| Problema proposto |
Riscrivi i dati dalla riga che contiene "This screenshot has" fino alla fine dei dati, estremi compresi, insieme alle richieste, moltiplicando per 2,5 le coordinate delle risposte (non i numeri nelle richieste) e arrotondandole all'intero più vicino, con le metà per eccesso. Riporta solo queste righe e ometti le immagini.

| Voci dei dati |
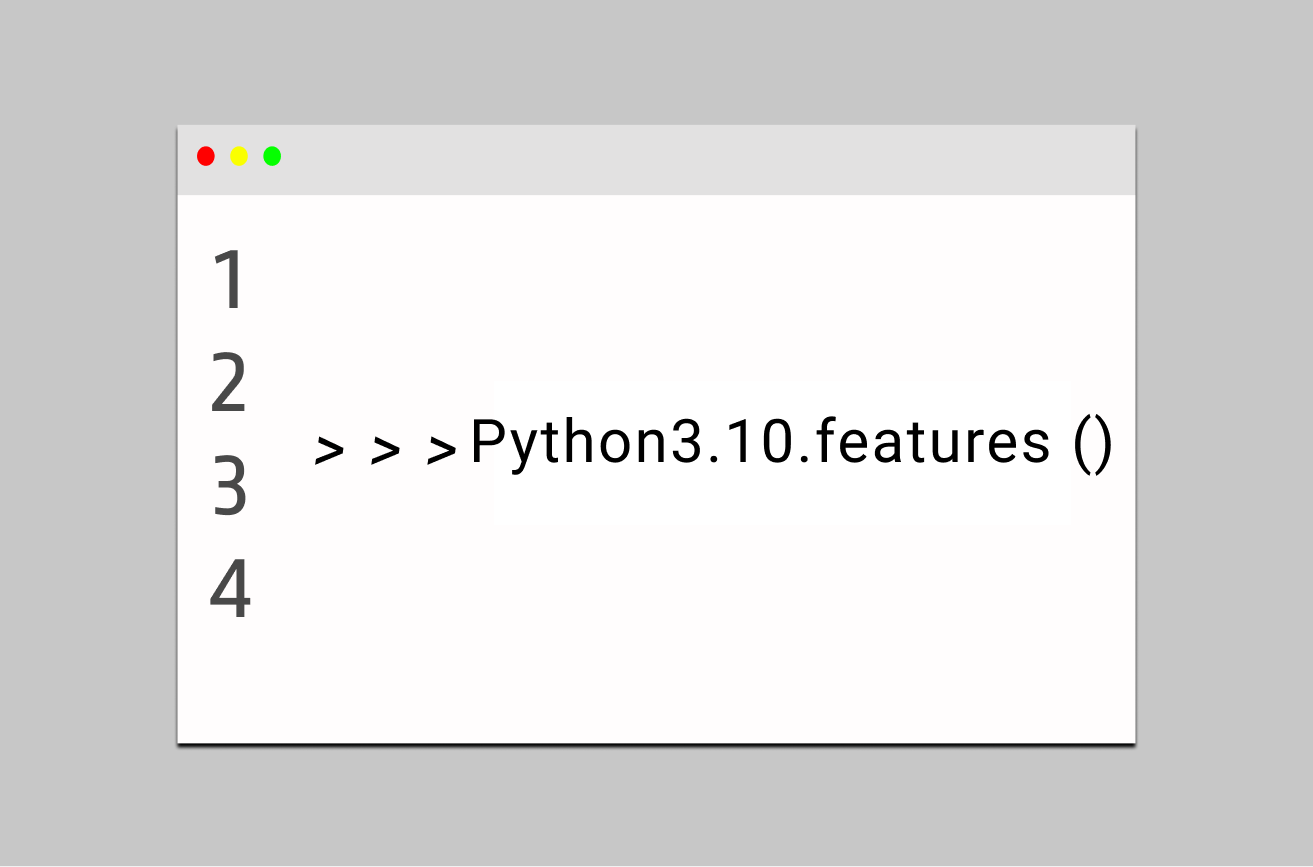Screen dimensions: 1313x867
Task: Click the green maximize dot
Action: pos(272,156)
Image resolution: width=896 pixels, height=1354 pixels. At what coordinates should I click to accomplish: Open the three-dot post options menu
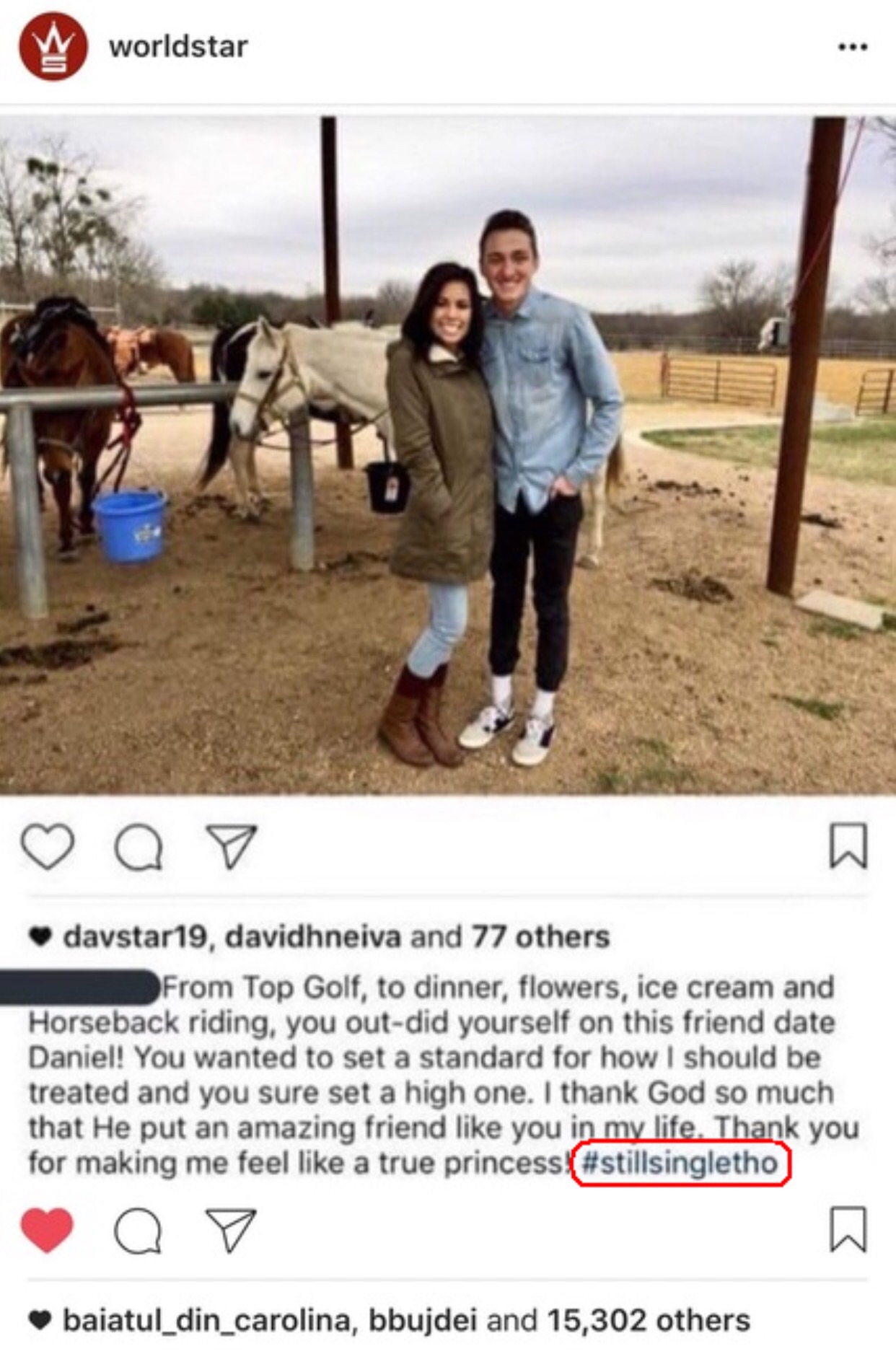tap(852, 48)
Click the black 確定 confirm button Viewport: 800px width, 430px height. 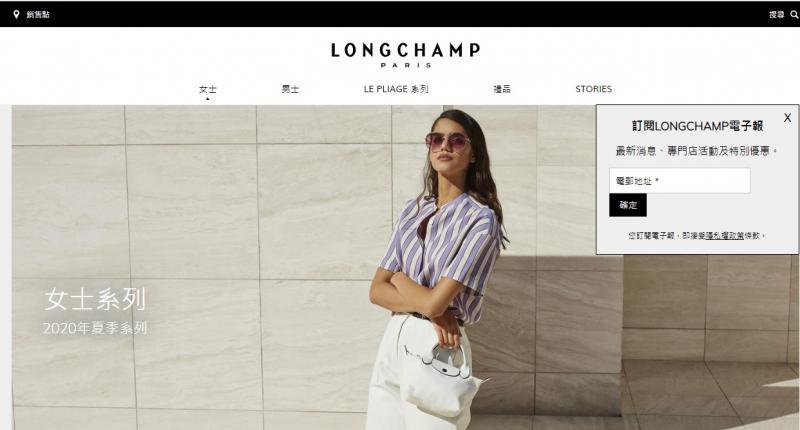pyautogui.click(x=628, y=205)
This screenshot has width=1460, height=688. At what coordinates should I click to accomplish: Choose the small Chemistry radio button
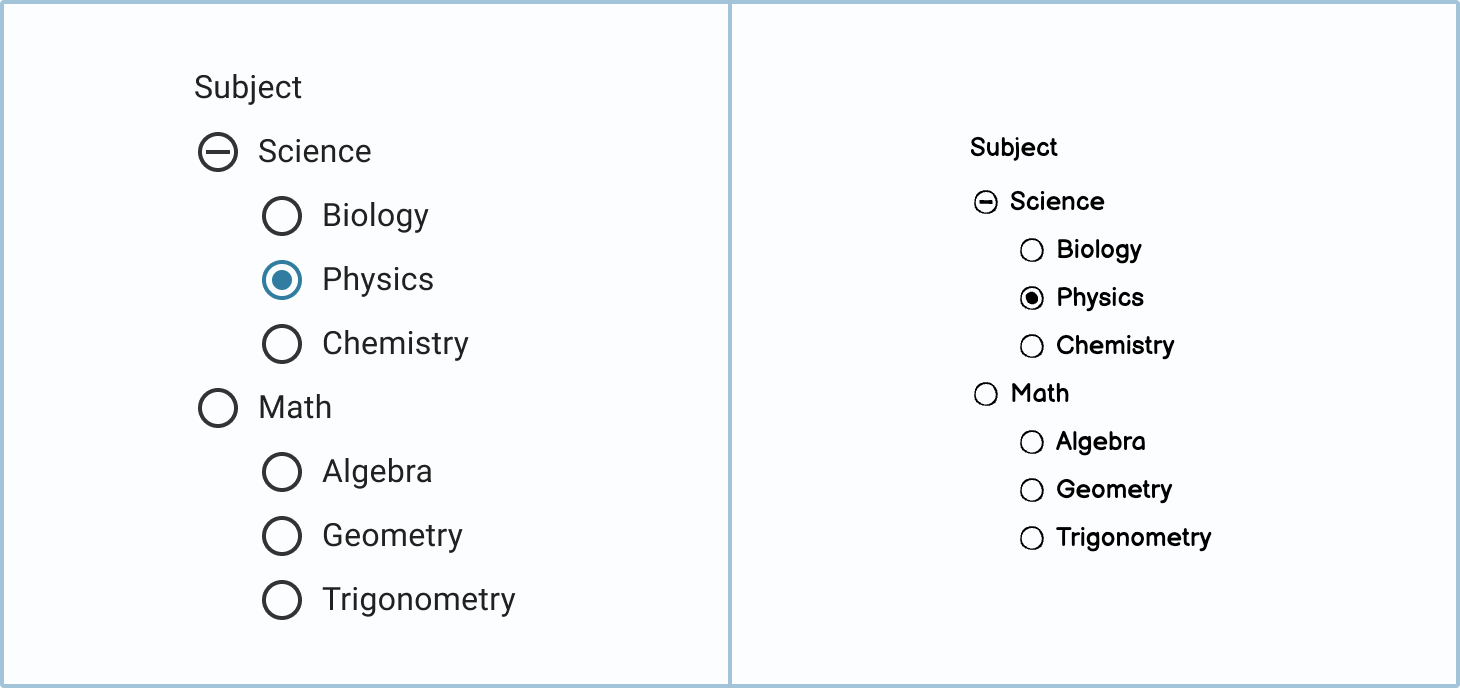coord(1032,346)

| Risposta qui sotto |
This screenshot has width=1460, height=688. At what coordinates should I click to accomplish: Choose the small Chemistry radio button
coord(2580,865)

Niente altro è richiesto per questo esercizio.